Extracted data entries
"""
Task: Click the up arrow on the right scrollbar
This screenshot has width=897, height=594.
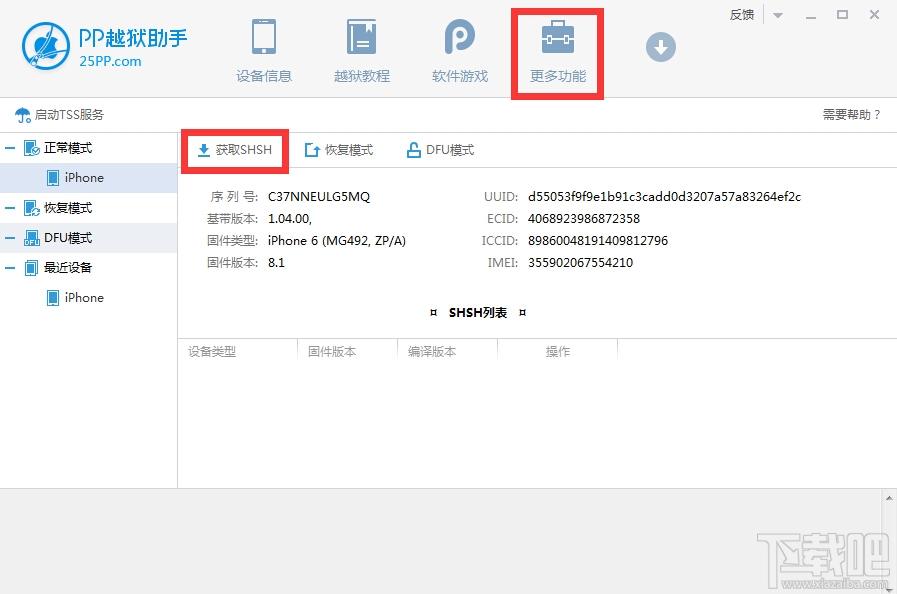Action: [x=889, y=496]
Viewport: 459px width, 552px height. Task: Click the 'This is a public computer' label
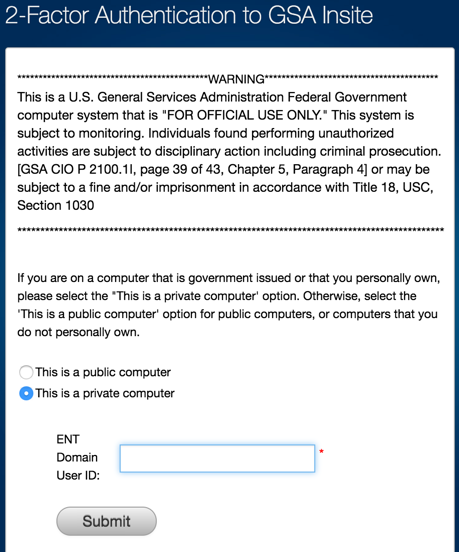pos(103,372)
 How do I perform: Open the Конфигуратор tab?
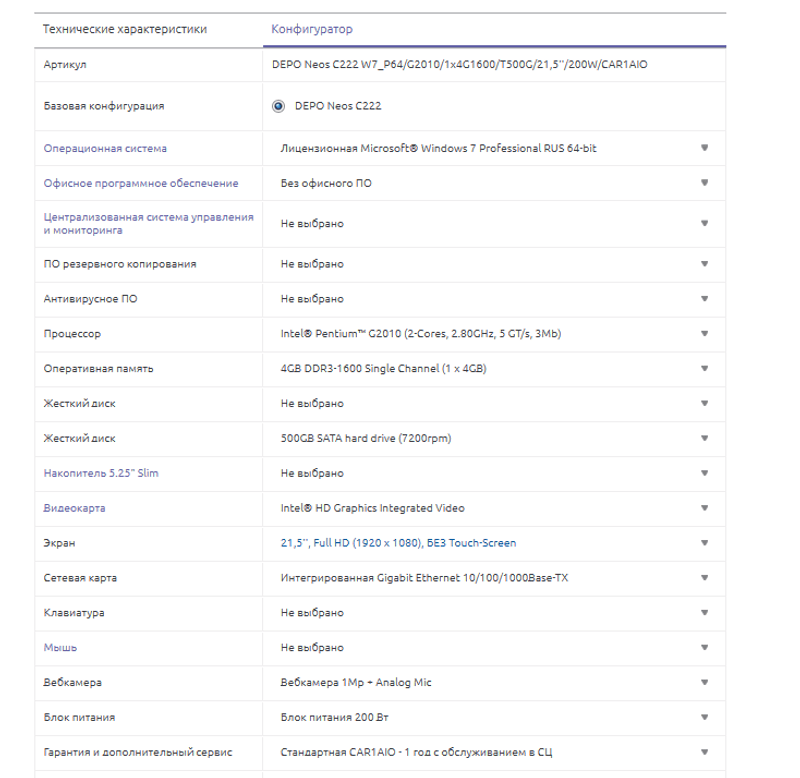tap(312, 29)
"""
* **Your task**
Extract every line of the data exactly; pictures stay out.

* **Finished exercise**
Task: Click the up arrow on the right scrollbar
This screenshot has width=897, height=594.
Action: [x=889, y=496]
Viewport: 459px width, 552px height. Task: Click the 'This is a public computer' label
pos(103,372)
 How do I perform: Open the Конфигуратор tab?
tap(312, 29)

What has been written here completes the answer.